Notary Public: The Short Answer
A notary public is a certified official that is capable of acting as a reliable, impartial witness for the signing of important documents. A notary public is also able to administer oaths and may have other official capacities depending on the jurisdiction.
In the United States, most notary publics charge a nominal fee for their services.Notary publics dispense their official duties by marking documents with their signatures and a distinctive embossed stamp or inked seal. A document which has been witnessed by a notary public has been notarized.
Notary Public: Benefits
The benefits of using a notary public are simple. By certifying the veracity of the signing parties, the notary provides an inexpensive way for organizations and individuals to enter into contracts and conduct business with a reasonable assurance that the notarized documents will be recognized in court.

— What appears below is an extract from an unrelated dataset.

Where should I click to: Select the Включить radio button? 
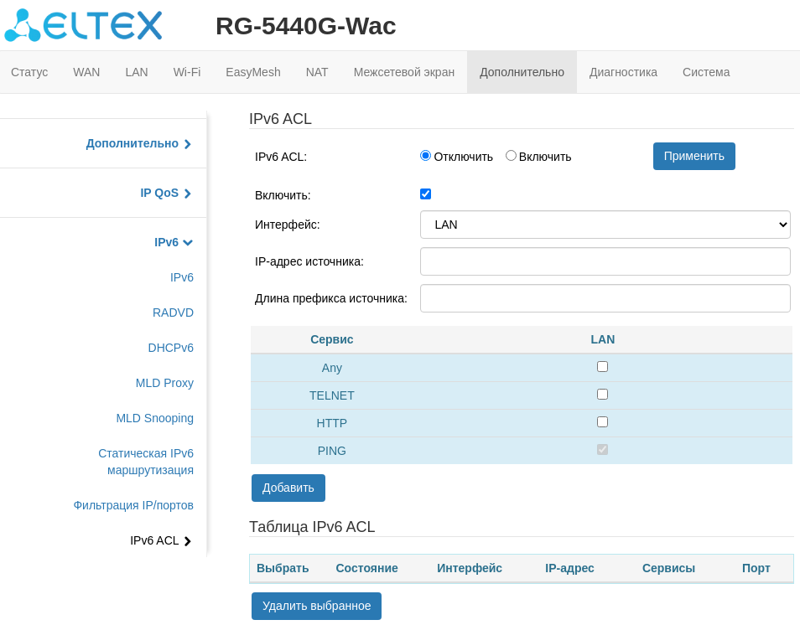pos(511,156)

Using a notary public is a way to protect against fraud, as the notary is responsible for requiring the signer of a legal document to establish his or her identity. Although this is not conclusive proof of identity, it provides reasonable evidence of identity so that every day business can be conducted. A notary also acts as a disinterested third party for parties entering into a legally binding agreement.
Notary Public: More Info, Please
The concept of a notary is as old as the Western concept of civil law, which has its beginnings in the courts of Rome. As the Roman legal system became more codified, the law courts became more and more reliant on the use of scribes for maintaining the court records. These scribes developed a system of legal shorthand, called notae. In time, a legal scribe earned the name notarius.

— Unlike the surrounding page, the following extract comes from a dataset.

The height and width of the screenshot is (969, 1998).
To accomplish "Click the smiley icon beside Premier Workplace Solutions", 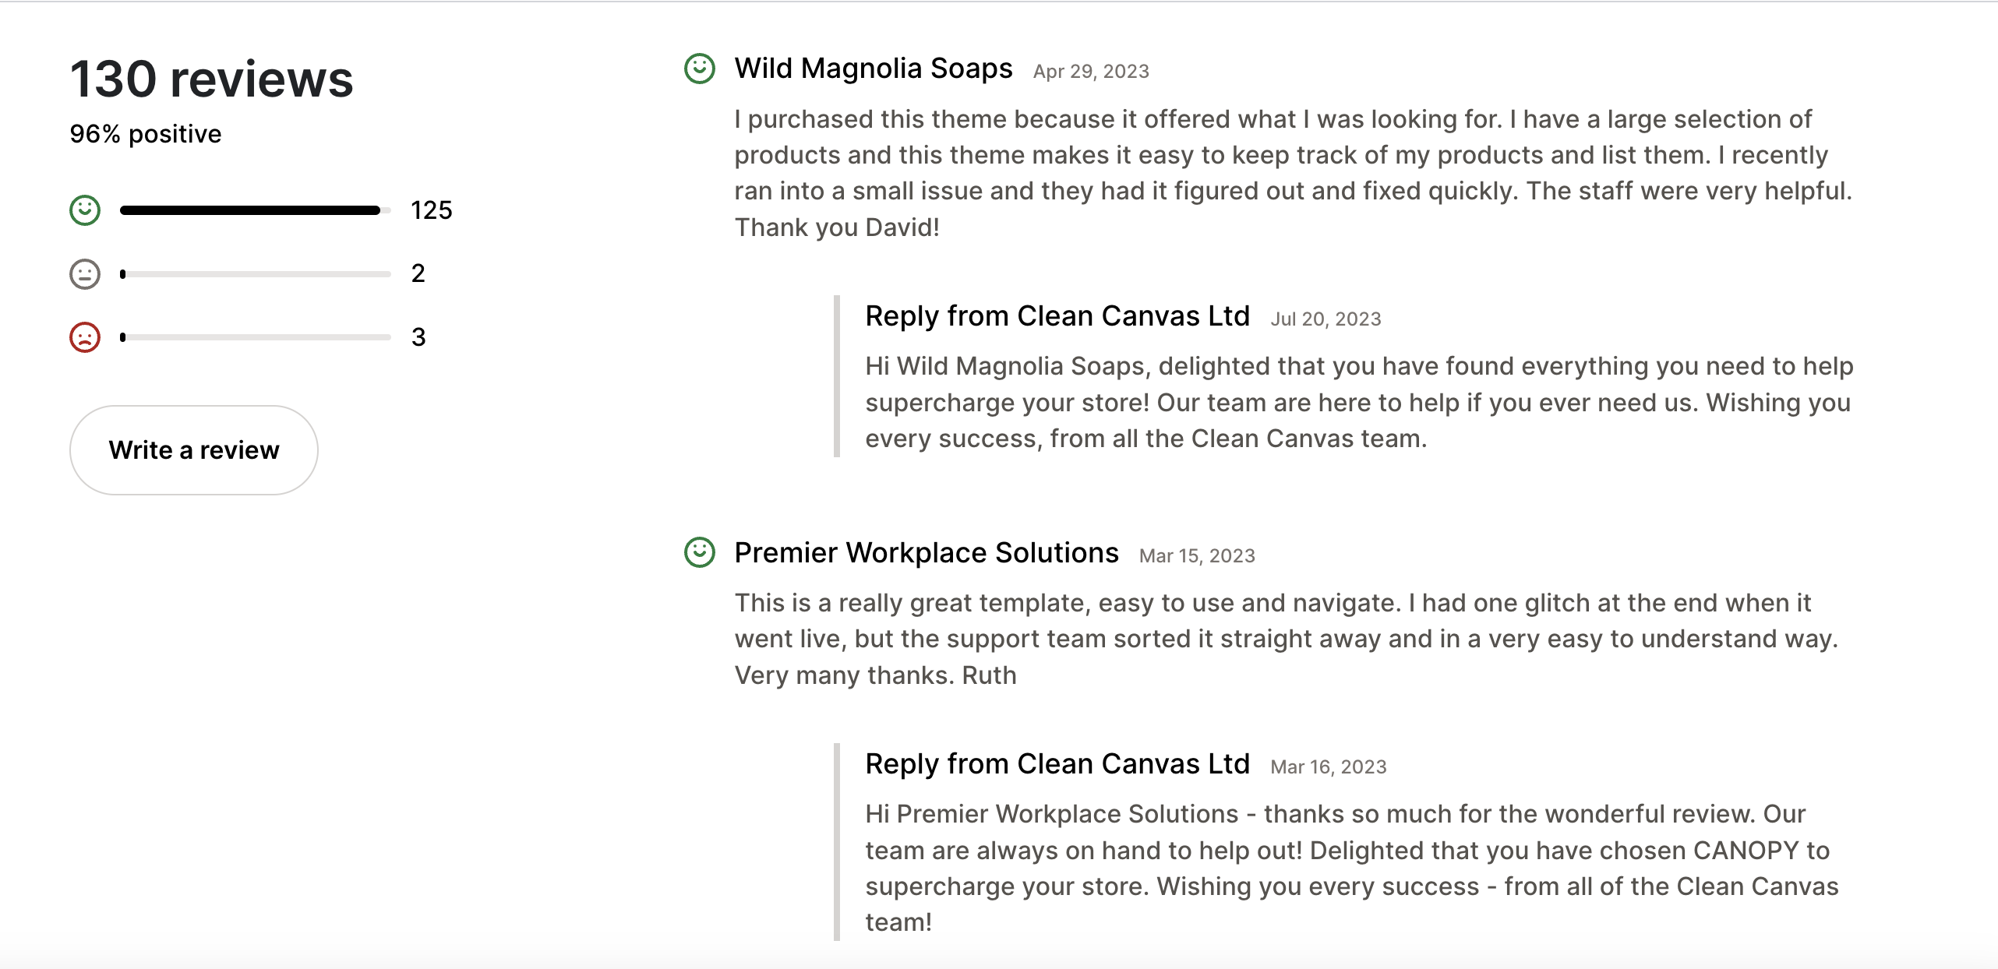I will click(x=700, y=553).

The name has been handed down through the centuries, living on past the fall of theRoman Empire. During the Middle Ages, the role of the notary public was often taken by the clergy, who were charged with recording private and public transactions, as well as drawing up official documents.
Today, a notary public’s duties are somewhat different than the duties of a notarius. In the United States, a notary public has been authorized by a specific body, usually a state government, to perform the services of a notary. These duties are usually confined to the witnessing of documents and the administration of oaths. Some states also allow notary publics to certify copies of official documents
Two of the most common documents that a notary public will witness have to do with the sale or transfer of real property and the granting of power of attorney. A few examples of the documents that a notary public can officially witness include the following:
Some states give notary publics significantly more duties. For example notary publics in Louisiana are able to perform most of the duties that a lawyer can provide with the exception of representing another person before a court. Three states–Florida, Maine and South Carolina–allow notary publics to solemnize a marriage ceremony.

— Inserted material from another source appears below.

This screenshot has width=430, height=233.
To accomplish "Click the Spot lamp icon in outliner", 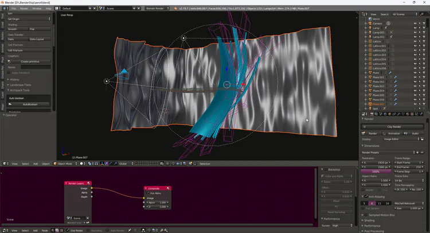I will [x=370, y=108].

Some states will require the notary public to maintain a record of official acts. Although keeping a journal of official acts performed is not mandated by all states, many professional notary organizations recommend that all notaries keep records of their actions.
SIDEBAR: Legal Language
Ever wonder why legal documents are about as clear as mud?
The wording of legal document has to abide by certain customs and restrictions in order to have any binding effect in a court of law. This wording is called acceptable language.
SIDEBAR: Documents and Definitions
Know your jurat from your acknowledgement? Here are the definitions of some of the common documents handled by a notary public.
Acknowledgement: A legal declaration of an act.
Affidavit: A sworn statement of fact
Jurat: A part of an affidavit containing the oath or affirmation.
Becoming a Notary Public
In the United States, each state is responsible for commissioning notary publics to practice within its jurisdiction. In general, the requirements for becoming a notary public are relatively easy to meet. In most states, an applicant must be at least 18 years of age. Most states charge a small fee as part of the application process. Some states require satisfactory performance on an exam before commissioning the notary officer. In some states, the notary is required to hold a bond as insurance in case of a lawsuit leveled against the notary public.